The cast of the second and third acts of this year's Pi Eta play, "The Viking," has been arranged as follows:
College Students and others.
The dates of the performances have been arranged as follows: dress Rehearsal, April 9; Graduates' Night, April 12; Public performances--Chelsea, April 15; Worcester, April 16; Quincy, April 17; Boston, April 18 (matinee); Cambridge, April 23 and 25.
The scene of the second act of the play is laid on the North American coast in the early fall of the year 1001. The Indians see the Viking ship approaching. It draws near, and Leif, who with Tyrker, Sigurd and a crew of Vikings, has sailed from the village of Magnus Jarl in Norway to seek America, comes to the shore. At the invitation of Po-ko hokit, Leif and Tyrker go to see the Indian village.
This is Sigurd's opportunity. He has been waiting for a chance to cause a mutiny in the crew so that he may return victorious to Norway and wed the beautiful Sylvia, to whom Leif is betrothed. Sigurd incites the crew to mutiny and they engage the medicine man to offer Leif some drugged wine. Leif and Tyrker return at dusk and drink copiously of the wine and and Leif names the land "Wineland the Good." The drug has its effect and both drowsily fall on the rocks. They doze off to sleep as Sigurd and the Vikings go aboard ship and raise the sails.
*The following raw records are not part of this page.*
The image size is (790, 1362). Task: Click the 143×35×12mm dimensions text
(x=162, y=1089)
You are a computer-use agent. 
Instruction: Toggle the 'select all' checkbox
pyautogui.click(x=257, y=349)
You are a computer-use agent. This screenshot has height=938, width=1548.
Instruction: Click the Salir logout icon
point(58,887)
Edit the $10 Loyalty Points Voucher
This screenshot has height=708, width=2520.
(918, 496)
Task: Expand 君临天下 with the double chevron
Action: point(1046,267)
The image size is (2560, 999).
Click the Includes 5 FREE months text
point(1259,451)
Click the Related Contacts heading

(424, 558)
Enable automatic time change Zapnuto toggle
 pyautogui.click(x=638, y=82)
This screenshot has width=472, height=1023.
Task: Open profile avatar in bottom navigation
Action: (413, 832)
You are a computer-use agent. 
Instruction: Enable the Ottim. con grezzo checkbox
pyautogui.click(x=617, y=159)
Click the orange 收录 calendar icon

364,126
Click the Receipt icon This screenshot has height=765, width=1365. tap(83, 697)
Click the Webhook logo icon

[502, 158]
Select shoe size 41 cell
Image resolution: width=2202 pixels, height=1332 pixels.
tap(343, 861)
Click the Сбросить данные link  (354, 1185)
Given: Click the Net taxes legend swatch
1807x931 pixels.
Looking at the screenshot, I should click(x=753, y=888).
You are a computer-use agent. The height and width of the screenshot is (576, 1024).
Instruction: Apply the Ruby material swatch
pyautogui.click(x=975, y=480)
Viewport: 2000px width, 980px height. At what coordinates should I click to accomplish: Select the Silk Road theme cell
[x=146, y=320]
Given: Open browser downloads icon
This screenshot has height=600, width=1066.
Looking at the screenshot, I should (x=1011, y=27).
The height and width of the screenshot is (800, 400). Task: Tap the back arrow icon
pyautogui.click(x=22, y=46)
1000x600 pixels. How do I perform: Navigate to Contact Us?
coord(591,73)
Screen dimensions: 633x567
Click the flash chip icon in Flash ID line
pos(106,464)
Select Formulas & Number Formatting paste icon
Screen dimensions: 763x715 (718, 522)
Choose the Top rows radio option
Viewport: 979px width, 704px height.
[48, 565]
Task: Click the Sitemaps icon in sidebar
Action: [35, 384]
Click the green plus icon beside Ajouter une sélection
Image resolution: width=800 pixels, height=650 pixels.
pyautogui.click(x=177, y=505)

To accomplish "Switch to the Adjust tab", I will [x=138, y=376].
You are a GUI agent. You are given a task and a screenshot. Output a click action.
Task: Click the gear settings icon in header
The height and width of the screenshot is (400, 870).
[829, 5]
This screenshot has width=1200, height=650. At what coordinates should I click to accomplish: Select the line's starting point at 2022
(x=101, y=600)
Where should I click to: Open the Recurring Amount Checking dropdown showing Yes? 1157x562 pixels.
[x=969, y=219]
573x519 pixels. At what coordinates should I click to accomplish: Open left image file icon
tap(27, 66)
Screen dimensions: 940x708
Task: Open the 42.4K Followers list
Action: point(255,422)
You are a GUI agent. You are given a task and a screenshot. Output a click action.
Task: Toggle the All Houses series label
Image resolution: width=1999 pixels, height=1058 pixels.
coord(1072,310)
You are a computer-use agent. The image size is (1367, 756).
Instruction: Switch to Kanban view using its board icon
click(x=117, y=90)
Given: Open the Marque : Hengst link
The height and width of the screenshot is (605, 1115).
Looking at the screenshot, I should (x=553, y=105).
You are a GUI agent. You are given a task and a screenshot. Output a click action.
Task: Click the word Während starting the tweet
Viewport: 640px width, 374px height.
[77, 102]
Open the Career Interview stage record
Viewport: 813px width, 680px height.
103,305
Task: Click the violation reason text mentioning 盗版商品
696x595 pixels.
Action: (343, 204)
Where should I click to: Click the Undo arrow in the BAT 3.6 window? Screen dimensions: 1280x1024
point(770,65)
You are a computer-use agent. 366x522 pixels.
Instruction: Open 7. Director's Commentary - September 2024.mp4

The scene of the third act is Commonwealth Avenue, Boston, in the spring of the present year. Professor Hasafad is explaining to his class of students the theory he holds in regard to a large rock at the base of the Leif Ericsson statue. He has obtained permission to blow it open in order that his theory may be tested. He lights the fuse and the geological party retires to a safe distance. The rock splits open and Leif and Turker step forth. Hasafad runs up and recognizes Leif Ericsson. He is elated over his discovery, although Professor Struse denies the identity of Leif, inasmuch as the man does not resemble the statue.
Mr. Toburn, a Chicago wheat king, becomes interested and wishes to obtain Leif as a husband for his niece. Leif insists that he is engaged to the Norwegian Sylvia, daughter of Magnus Jarl, but he is told that she has been dead nearly nine hundred years. The Duke of Dedbroke, who wishes to wed Sylvia Dukehunter, causes a great deal of trouble, but finally, with the aid of Arnstormer, the Duke is thwarted and the young lady is betrothed to Leif.